Lately, I had to return on chemotherapy. It wasn’t straightforward. It rattled me. There was quite a lot of uncertainty and worry in my thoughts. I needed to turn out to be comfy with these emotions and the “blood storm” brewing inside me. Nevertheless, I accomplished my chemo rounds. The chemical compounds helped me, and the inner storm winds had been once more calmed.

Presently, I’ve one other situation to cope with. I must get my blood glucose stage beneath management. But, with all this, I proceed to stay hopeful and optimistic. It’s humorous how a season can have such a profound impact on my angle. Nevertheless it does! Spring at all times lifts my spirits and makes me really feel I’m in a position to do higher. It offers me a brand new begin, a lift. It’s much like “The Little Engine that May.” I believe I can, I believe I can.
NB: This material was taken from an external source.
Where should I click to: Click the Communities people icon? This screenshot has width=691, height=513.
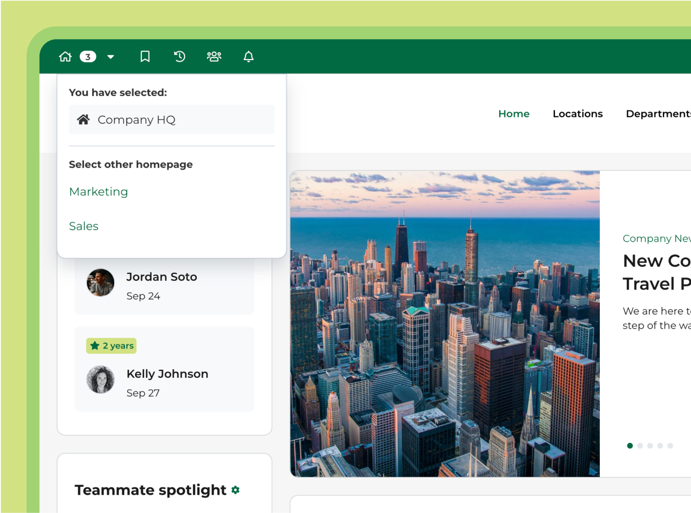(x=214, y=56)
And I establish with the buds as I watch the flowers bloom, hoping that I too will blossom into higher well being.

Observing how the daffodils develop, in addition to the lilies, appears to present me braveness to soldier on. I’m trying ahead to the scent of the hyacinths and the class of the verdant Lenten roses. They assist me to really feel that I’ll be capable of make it by way of this! I’ve simply received to carry on for the “blossom” inside me to look!